During World War I, when a German spy (Julie Andrews) posing as a dance hall singer falls for an allied pilot (Rock Hudson), she puts herself and others at risk.

Genres, Themes, Actors, and Directors:

  • Blake Edwards Films
  • Historical Drama
  • Julie Andrews Films
  • Musicals
  • Niall MacGinnis Films
  • Rock Hudson Films
  • Romance
  • Singers
  • Spies
  • World War I

Julie Andrews gamely tries her best in this colorful period-piece smash-up (directed by Blake Edwards) of a Mata Hari-like German spy/singer who allows her objectivity to be foiled by her romantic attraction to Hudson’s studly fighter pilot, and is followed by bumbling inspectors who appear to belong in a Pink Panther flick. In his scathing but telling review, DVD Savant notes that the “problem is a fundamentally inconsistent character in a dumb story, and a Hollywood system that thought it could make a foolproof attraction just by throwing millions into a picture with Julie Andrews on the marquee.” The best elements of this costly bomb are the colorful cinematography (though be forewarned, as Savant notes, that “Many scenes are long-lens coverage of people walking along rivers or luxuriating in beds, until the camera racks focus to reveal a giant flower in the foreground.”) and period sets.

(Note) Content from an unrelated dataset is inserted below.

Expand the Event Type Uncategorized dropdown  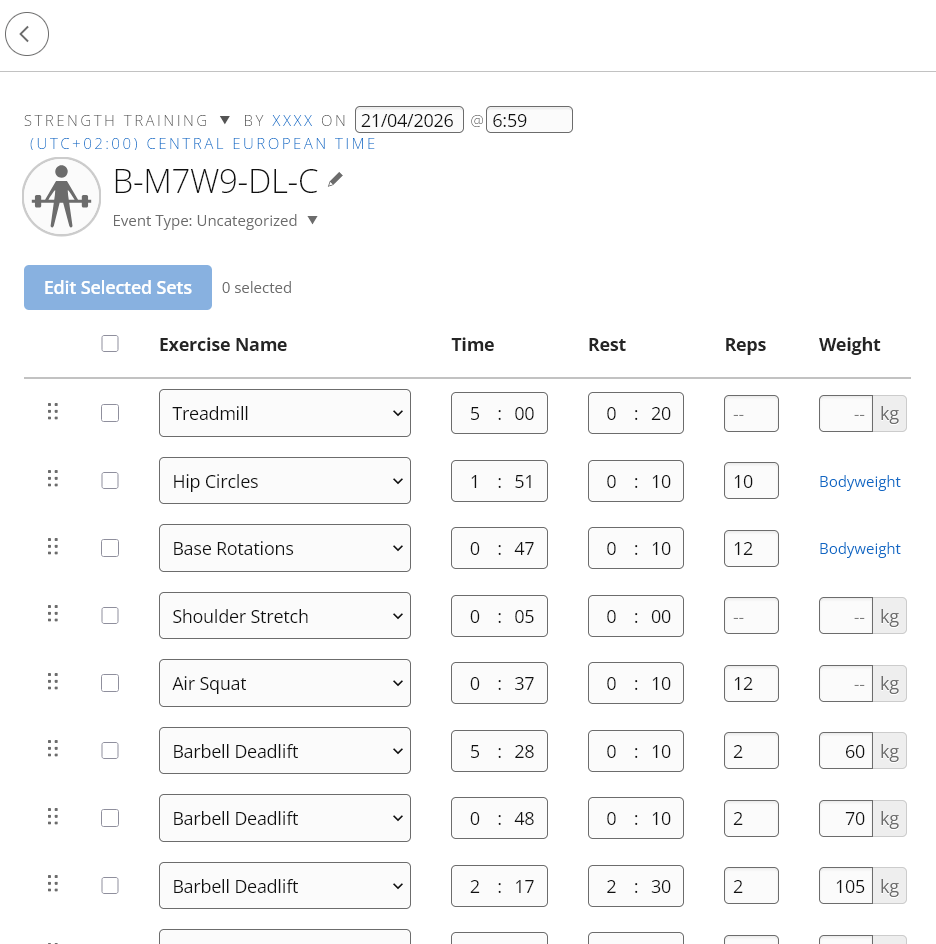[312, 220]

Redeeming Qualities and Moments:

  • Fine period detail
  • Effective cinematography

Must See?
No; you can skip this one unless you’re a Julie Andrews completist.

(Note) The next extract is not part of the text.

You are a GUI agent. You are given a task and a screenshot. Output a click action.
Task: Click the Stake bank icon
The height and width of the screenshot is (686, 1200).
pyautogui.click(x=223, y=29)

One thought on “Darling Lili (1970)

  1. First – and last – viewing. Skip it.

    Apart from its various other (and largely already noted) flaws, this thing is needlessly long. A ‘period piece’ would be one thing but, with this anachronistic flick, Edwards seems to have entered the ’70s kicking and screaming. Seems he would have been more comfortable staying 20 or 30 years behind. But modern audiences had other ideas; fresher ones.

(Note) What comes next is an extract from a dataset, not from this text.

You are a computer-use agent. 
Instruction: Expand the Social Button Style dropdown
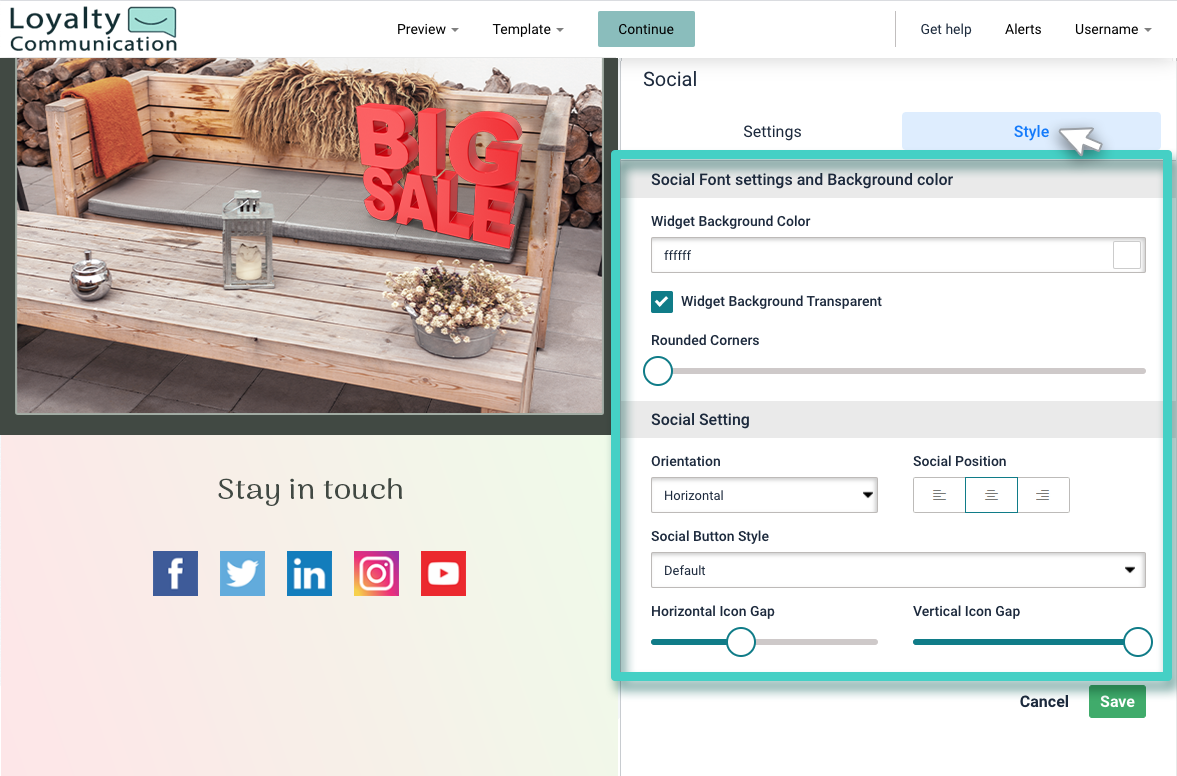click(897, 570)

    It’s truly amazing the film was given its obvious high budget. It does look extremely well-produced. But its merits are few and tiny. There’s some nice aerial photography… a lively can-can sequence… and, after that, I suppose I’m hard-pressed.

    It certainly is a “smash-up”. As if not trusting (and with good reason) the love story that is the main storyline, Edwards finds every opportunity he can to throw in old-school visual humor: none of it works.

    Andrews has one sequence which she probably really enjoyed performing: when, in a fit of jealousy, she changes her usually modest stage routine and surprises her audience with a faux-strip number (with generous bumps and grinds).

    Overall… it’s simply a bad movie.